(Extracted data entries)
=== Begin Enclosure ===
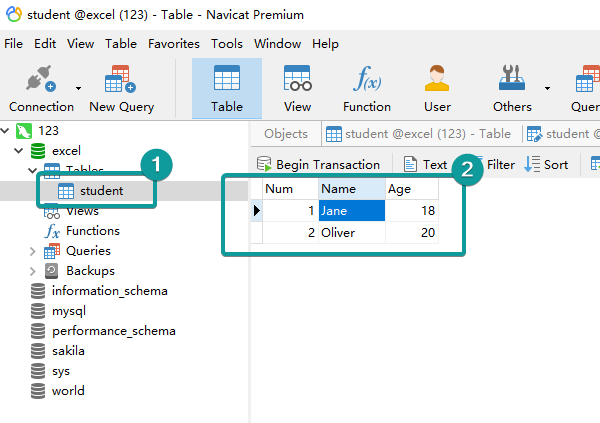The width and height of the screenshot is (600, 423).
Task: Click the Function f(x) icon
Action: click(x=366, y=81)
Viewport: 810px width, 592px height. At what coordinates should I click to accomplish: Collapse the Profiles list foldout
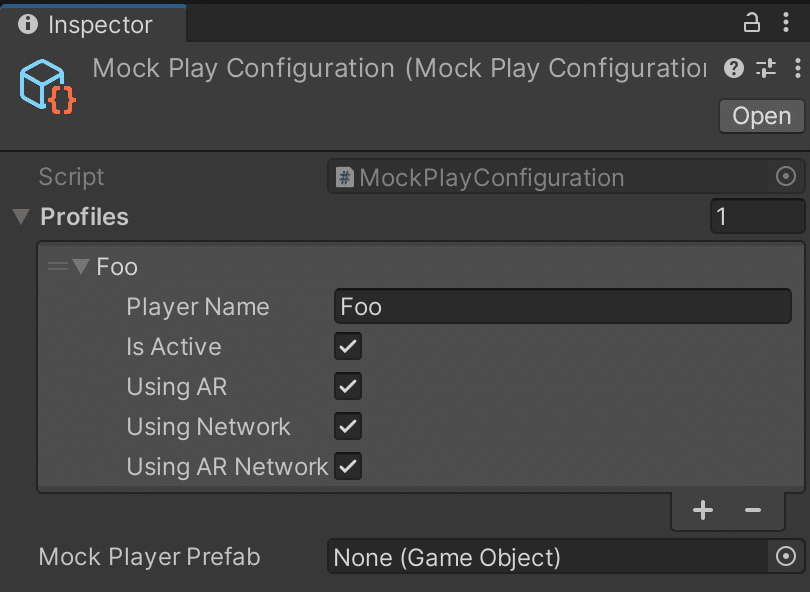(20, 217)
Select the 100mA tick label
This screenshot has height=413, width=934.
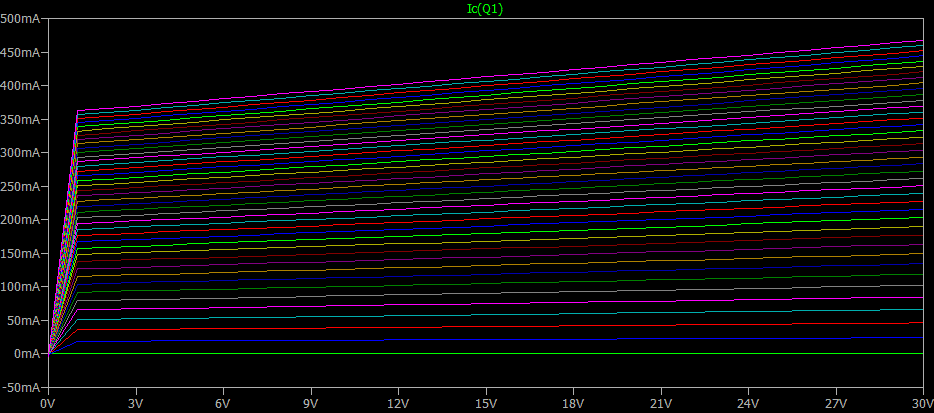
=== End Enclosure ===
**Assignment:** For the entries above, the output must hold exactly the lines from the one with "Select the 100mA tick label" through the last line, both included, and no pictures.

**Written answer:**
Select the 100mA tick label
This screenshot has height=413, width=934.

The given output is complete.